According to one study done in a Swedish hospital, following MEN1 guidelines and maintaining a follow-up program plays a significant role in patients with MEN1. The vast majority of patients expressed the need to know the details about risk information and future screening plans about their diagnosis. The patients were more satisfied with being in a follow-up program. However, the inability to understand genetic and medical information related to MEN-1 caused frustration in the patients and thus such patients will not be able to reach their maximum health potential. Patients were of opinion that it is important to have regular follow-ups so that if suddenly tumors develop, treatment could be initiated and they could be cured. [x]

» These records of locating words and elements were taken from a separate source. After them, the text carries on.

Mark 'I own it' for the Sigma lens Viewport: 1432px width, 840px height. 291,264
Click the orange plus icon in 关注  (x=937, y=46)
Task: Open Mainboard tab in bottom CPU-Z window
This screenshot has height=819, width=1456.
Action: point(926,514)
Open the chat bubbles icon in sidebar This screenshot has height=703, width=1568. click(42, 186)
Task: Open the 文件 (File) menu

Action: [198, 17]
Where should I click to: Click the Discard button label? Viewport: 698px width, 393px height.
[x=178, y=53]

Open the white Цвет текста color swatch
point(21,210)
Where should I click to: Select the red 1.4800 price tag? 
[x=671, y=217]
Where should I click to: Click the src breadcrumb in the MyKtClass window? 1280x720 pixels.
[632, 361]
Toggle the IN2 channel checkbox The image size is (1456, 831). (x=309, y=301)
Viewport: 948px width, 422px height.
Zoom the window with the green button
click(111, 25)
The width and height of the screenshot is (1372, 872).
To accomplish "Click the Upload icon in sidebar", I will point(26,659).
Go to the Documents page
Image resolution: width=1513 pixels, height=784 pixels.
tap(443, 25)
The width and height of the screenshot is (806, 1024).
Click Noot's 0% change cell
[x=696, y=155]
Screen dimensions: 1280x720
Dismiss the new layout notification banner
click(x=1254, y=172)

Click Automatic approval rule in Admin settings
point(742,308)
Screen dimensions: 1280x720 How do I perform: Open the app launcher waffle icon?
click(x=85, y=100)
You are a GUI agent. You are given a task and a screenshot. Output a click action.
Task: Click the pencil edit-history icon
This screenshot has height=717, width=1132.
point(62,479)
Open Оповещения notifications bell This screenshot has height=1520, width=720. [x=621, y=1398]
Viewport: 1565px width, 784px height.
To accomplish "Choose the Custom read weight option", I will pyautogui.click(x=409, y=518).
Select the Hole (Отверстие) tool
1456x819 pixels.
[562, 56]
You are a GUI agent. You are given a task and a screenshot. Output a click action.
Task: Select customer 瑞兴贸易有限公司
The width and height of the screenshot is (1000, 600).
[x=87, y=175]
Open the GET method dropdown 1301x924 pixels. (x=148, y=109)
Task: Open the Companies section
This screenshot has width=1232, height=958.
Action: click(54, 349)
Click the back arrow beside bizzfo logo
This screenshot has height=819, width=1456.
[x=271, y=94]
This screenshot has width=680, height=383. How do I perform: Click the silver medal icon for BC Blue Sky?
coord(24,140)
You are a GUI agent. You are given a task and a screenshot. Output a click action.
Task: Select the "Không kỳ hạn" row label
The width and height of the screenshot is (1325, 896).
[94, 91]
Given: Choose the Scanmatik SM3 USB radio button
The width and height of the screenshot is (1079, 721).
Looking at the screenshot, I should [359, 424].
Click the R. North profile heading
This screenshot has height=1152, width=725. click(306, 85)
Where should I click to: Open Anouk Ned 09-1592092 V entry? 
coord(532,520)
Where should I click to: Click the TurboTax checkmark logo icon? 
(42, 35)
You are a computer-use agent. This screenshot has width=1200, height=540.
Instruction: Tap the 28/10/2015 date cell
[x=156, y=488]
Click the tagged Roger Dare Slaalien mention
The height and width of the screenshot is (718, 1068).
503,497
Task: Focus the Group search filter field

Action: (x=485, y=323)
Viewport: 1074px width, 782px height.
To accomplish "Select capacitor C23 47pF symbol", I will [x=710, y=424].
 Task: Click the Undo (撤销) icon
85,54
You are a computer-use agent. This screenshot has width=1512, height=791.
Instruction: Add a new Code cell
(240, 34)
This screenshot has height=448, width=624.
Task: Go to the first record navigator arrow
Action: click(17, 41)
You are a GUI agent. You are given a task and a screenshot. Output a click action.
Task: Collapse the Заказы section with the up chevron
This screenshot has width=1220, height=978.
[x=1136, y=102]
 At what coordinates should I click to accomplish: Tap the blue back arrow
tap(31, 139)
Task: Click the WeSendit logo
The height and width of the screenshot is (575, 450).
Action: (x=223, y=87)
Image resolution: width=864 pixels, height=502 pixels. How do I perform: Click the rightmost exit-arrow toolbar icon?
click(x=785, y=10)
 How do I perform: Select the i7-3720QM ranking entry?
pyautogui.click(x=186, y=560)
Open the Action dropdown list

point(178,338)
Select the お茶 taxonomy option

The MEN1 tumors most commonly secrete PTH or gastrin. After detecting their genes, management approaches of MEN1 are intensified. MEN1 has no clear syndromic variants. Tumor surveillance in MEN1 carriers includes annual biochemical tests but with less often imaging tests. Neck surgery includes total or subtotal parathyroidectomy with parathyroid cryopreservation, in addition to thymectomy. Somatostatin analogs or Proton pump inhibitors are the main treatment choices for hyper-secretion of entero-pancreatic hormones except for insulin. [xi] Furthermore, MEN1 patients should be assessed for the progression of duodeno-pancreatic neuroendocrine tumors because of their possible malignancy. Apart from this, thymic neuroendocrine tumors should also be detected as early as possible as they are the most lethal tumors.

However, if there is a clinical diagnosis of MEN1, but no MEN1 mutation has been identified:

• One must consider occurrence of phenocopy and mutation analysis of other genes depending on clinical features e.g. CDC73, CASR, AIP and CDNK1B.
• Continued surveillance for additional MEN1 associated tumors as per MEN1 mutation positive individuals.
• Identify first degree relatives for clinical and biochemical evaluation.
• Asymptomatic first degree relatives should continue annual clinical and biochemical screening.
• First degree relatives with MEN1 associated tumors should undergo surveillance as per MEN1 mutation positive individuals.                                                              

Conclusion

Multiple Endocrine neoplasia syndromes are associated with increased risk for morbidity and mortality in patients. Improved surveillance has shown better outcomes. Genetic testing has become more affordable and accessible in recent years. We stress the importance of genetic testing for accurate diagnosis in patients suspected of having Multiple Endocrine neoplasia syndromes to improve healthcare outcomes in patients and their family members.